Ton pays n'a pas de nom,
Et pas de fin non plus
Ton âme, chaque fois que l'instant d'arrivée s'approche,
L'éloigne.
-7-
Tu portes ta solitude qui court dans les plaines
A la recherche d'oiseaux pour le bois
Ta solitude légère
Tel un sein qui n'a pas franchi le seuil de l'imaginaire.

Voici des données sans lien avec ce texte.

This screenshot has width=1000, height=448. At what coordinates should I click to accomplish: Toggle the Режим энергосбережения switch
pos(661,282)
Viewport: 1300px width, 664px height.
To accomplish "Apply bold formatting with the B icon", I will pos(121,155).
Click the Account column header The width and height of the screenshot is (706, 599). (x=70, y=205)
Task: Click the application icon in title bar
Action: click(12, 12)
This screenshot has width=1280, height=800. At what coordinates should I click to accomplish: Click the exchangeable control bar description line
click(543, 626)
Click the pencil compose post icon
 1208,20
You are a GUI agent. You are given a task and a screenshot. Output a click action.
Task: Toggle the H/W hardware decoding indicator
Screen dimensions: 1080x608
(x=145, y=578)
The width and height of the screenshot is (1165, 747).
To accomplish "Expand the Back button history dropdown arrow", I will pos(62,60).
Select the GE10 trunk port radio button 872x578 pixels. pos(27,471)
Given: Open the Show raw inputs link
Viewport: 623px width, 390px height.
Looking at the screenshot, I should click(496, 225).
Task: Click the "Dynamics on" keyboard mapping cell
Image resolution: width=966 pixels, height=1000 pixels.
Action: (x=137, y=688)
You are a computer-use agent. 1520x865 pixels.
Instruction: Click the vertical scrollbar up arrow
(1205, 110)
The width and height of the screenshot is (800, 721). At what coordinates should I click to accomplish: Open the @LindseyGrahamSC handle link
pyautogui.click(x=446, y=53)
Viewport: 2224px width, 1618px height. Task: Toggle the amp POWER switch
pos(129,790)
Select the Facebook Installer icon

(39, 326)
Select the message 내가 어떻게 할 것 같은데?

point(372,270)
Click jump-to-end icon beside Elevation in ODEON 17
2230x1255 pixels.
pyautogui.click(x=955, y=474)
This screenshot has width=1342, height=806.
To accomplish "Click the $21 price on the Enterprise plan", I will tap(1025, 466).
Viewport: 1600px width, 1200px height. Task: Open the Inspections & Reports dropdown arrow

Où appuies-tu donc ton étoile lorsque la ténèbre te touche
Où brilles-tu, astre pélerin ?
-8-
Ta pâleur te garde, étrangère en désordre
Et dans l'ombre tes visages défaits t'attendent
Ton humeur jonche le sentier secret
Et dans la nuit ton âme
Pleure l'accomplissement de son délire.
Les tristesses ne sont pas ta source
Elles ne sont pas non plus l'estuaire
Plutôt le voyage qui fait l'or de l'âme.
-9-
Etrangère, mon âme, qui es-tu?
On te prend pour la rebelle
Mais tu n'es que lubricité qui se transperce
Et ce qu'on prend pour refus
N'est que vertige d'égarement.
Et l'excès des masques efface ton visage.